Made by Hagen and marketed as a Terrarium lamp controller. I have to say that Hagen is missing out on a lot of business because they aren't also marketing this as an aquarium lighting system!

I have the dual controller (2 x 40W) on my 60 gallon tank. My prior tanks all had home made canopies with the Hagen Glo-Mat external ballasts. The Exo-Terra units have the same end caps as the Glo-Mat units and the model I purchased is T10/T8 compatible.

What makes this unit better than the Glo-Mat units is that it has a timer built in and it dims the light cycle in and out.

Light cycle is can be set to 10, 12 or 14 hours via a switch. There is no clock to set, the timer starts its cycle timing from the time you turn the power switch on and stays that way until you turn it off or there is a power failure.

The dimming works amazingly well with no flicker. By my count there are 10 two minute "steps" into the cycle and back out at the end of the cycle.

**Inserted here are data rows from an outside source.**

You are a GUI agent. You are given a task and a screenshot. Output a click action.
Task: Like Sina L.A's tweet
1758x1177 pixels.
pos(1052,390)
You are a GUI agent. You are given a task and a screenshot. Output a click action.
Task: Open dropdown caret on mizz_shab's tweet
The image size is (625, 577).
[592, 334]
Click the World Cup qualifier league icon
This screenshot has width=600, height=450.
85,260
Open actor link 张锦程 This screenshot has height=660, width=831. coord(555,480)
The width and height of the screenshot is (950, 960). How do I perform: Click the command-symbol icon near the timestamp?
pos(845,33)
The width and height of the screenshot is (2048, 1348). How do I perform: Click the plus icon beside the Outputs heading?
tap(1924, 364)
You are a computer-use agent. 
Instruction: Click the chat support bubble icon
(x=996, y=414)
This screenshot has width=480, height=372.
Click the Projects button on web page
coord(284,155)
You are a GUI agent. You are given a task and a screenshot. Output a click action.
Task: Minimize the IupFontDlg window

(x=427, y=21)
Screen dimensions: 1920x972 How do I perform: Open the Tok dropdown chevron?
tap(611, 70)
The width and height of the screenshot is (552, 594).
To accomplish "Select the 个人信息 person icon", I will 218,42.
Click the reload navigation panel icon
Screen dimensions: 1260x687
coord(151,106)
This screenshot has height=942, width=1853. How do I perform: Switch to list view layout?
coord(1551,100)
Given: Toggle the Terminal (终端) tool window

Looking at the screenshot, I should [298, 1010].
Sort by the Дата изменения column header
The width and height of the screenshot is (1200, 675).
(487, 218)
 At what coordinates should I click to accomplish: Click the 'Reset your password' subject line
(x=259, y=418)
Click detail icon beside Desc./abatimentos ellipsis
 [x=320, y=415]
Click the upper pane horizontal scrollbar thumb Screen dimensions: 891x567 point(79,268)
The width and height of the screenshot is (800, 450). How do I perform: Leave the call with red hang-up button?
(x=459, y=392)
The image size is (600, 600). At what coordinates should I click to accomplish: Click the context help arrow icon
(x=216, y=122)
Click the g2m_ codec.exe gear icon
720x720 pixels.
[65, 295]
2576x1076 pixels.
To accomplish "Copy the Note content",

There is a test switch to verify that the dimming circuits are functioning correctly as well as power, day (cycle on) and night (cycle off) indicator lights.

Back when I used the Glo-Mat ballasts on timers the fish would always jump when the lights went on or off. With the Exo-Terra light cycle unit they don't even flinch because they are eased into and back out of the bright light nicely.

Now if Hagen would only include bulb clips with the unit and create packaging for aquarium use more people would know about this great product!

The link to the light cycle unit on the Exo-Terra web site:

http://www.exo-terra.com/en/products/light_cycle_unit.php


----------



## iamntbatman

My memory is totally failing me, but I remember one of our members looking for exactly this type of thing not too long ago...hmm. Hopefully whoever it was will find this thread!


----------